MEDITIAMO INSIEME: CRISTO RE DELL'UNIVERSO
DAL VANGELO SECONDO GIOVANNI 18,33-37

In quel tempo, Pilato disse a Gesù: «Sei tu il re dei Giudei?». Gesù rispose: «Dici questo da te, oppure altri ti hanno parlato di me?». Pilato disse: «Sono forse io Giudeo? La tua gente e i capi dei sacerdoti ti hanno consegnato a me. Che cosa hai fatto?». 

Rispose Gesù: «Il mio regno non è di questo mondo; se il mio regno fosse di questo mondo, i miei servitori avrebbero combattuto perché non fossi consegnato ai Giudei; ma il mio regno non è di quaggiù».

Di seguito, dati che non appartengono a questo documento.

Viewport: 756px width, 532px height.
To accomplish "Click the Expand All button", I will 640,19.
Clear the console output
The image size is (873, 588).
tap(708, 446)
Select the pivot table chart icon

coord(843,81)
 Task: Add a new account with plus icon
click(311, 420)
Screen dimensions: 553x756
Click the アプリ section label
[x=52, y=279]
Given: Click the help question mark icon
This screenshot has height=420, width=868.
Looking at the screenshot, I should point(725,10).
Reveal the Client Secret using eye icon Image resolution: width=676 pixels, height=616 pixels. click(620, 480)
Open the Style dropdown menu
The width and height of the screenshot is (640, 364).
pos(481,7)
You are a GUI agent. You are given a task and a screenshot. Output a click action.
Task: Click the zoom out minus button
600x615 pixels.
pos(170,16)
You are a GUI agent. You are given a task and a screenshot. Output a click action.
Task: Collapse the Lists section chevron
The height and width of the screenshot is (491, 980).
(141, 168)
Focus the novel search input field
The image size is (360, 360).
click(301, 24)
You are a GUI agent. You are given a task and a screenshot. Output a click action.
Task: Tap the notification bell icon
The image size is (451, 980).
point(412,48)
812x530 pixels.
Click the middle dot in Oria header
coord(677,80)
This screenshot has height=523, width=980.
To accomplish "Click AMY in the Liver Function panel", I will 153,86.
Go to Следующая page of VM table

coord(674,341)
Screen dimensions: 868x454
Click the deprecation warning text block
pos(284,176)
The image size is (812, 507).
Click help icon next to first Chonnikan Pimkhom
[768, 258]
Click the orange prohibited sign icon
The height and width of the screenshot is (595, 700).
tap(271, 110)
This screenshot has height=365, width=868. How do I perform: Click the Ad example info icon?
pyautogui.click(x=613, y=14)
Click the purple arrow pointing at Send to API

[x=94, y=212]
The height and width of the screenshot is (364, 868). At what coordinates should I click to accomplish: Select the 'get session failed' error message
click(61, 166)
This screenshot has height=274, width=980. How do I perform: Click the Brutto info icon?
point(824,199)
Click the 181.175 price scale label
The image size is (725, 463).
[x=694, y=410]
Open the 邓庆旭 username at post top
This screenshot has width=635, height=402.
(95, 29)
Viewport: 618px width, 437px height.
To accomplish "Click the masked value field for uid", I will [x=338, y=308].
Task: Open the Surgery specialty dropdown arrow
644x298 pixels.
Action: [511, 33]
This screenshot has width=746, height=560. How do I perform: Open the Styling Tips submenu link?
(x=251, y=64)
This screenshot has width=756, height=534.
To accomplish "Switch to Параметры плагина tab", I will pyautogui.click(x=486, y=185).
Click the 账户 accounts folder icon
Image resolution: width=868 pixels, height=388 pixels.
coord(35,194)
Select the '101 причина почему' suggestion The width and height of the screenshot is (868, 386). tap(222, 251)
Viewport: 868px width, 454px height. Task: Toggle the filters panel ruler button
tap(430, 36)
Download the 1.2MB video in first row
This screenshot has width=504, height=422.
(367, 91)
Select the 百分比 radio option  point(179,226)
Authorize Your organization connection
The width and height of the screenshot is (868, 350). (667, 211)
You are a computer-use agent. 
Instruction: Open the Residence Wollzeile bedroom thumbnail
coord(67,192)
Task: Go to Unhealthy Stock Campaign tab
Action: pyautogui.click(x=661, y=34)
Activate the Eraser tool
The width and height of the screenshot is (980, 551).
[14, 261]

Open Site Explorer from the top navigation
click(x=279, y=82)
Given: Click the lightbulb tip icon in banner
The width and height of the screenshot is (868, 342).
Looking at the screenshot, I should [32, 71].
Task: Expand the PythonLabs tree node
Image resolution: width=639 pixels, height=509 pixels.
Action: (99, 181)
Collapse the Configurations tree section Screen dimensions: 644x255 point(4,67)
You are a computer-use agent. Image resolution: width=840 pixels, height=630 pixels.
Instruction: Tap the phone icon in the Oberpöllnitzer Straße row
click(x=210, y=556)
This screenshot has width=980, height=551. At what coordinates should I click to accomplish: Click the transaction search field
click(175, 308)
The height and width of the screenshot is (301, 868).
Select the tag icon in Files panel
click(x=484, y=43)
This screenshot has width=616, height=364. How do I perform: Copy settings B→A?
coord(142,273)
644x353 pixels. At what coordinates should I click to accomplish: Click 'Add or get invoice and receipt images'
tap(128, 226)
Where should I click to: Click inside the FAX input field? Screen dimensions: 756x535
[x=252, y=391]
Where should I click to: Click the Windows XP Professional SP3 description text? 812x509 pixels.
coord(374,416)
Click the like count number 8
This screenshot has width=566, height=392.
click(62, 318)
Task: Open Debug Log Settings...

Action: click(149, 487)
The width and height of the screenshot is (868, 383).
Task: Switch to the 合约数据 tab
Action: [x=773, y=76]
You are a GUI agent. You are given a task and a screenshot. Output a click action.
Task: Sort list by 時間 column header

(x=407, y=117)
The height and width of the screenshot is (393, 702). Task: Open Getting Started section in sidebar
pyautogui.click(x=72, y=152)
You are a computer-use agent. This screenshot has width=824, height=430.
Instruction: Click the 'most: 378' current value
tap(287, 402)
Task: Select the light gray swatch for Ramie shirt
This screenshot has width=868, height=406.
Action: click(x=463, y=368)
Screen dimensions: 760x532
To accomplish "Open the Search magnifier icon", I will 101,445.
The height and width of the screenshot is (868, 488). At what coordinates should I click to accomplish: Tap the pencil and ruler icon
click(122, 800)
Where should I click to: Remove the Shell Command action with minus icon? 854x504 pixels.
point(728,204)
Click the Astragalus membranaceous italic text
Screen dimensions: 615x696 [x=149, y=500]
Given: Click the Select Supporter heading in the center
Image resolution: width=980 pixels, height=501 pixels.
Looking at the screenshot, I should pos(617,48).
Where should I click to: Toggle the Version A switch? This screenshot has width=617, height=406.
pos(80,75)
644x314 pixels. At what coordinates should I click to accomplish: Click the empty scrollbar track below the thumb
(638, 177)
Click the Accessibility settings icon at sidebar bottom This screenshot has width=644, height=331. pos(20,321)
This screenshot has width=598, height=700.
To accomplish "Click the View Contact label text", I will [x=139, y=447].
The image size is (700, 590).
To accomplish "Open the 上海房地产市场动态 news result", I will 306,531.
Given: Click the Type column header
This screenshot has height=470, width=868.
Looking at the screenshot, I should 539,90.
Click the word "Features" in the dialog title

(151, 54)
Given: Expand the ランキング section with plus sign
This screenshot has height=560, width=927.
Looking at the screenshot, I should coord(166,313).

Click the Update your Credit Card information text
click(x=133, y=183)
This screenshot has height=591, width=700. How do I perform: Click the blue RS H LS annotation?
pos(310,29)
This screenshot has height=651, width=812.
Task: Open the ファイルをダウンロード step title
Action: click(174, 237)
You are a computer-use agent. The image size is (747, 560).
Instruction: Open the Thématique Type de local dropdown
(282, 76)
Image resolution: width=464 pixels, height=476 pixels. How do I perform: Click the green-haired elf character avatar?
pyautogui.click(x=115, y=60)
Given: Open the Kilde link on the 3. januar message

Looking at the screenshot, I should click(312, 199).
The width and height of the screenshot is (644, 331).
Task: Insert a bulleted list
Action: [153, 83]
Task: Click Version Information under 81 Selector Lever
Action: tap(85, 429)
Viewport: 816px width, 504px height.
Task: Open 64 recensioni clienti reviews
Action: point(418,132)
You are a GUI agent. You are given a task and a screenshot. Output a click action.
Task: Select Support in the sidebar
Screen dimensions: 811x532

Allora Pilato gli disse: «Dunque tu sei re?». Rispose Gesù: «Tu lo dici: io sono re. Per questo io sono nato e per questo sono venuto nel mondo: per dare testimonianza alla verità. Chiunque è dalla verità, ascolta la mia voce».

Una pista di riflessione

La liturgia di oggi prende dal vangelo di Giovanni 18,33-37 il brano centrale del processo di Gesù davanti a Pilato, incentrato sul tema della regalità. Gesù Cristo è re. Re, e non per caso, come se la regalità fosse una dimensione secondaria e accessoria della sua vita: Re consapevolmente e intenzionalmente, perché egli stesso afferma: “Per questo io sono nato e per questo sono venuto nel mondo” (Gv 18,37). Però non è re alla maniera umana. La missione di Gesù ha come scopo preciso l’instaurazione del suo Regno nel mondo, nel cuore stesso della storia. Si vuole richiamare con questa solennità il ruolo insostituibile di Gesù Cristo nella vicenda umana, ricordandoci che egli è l'unico Signore a cui orientare la propria storia personale e comunitaria. 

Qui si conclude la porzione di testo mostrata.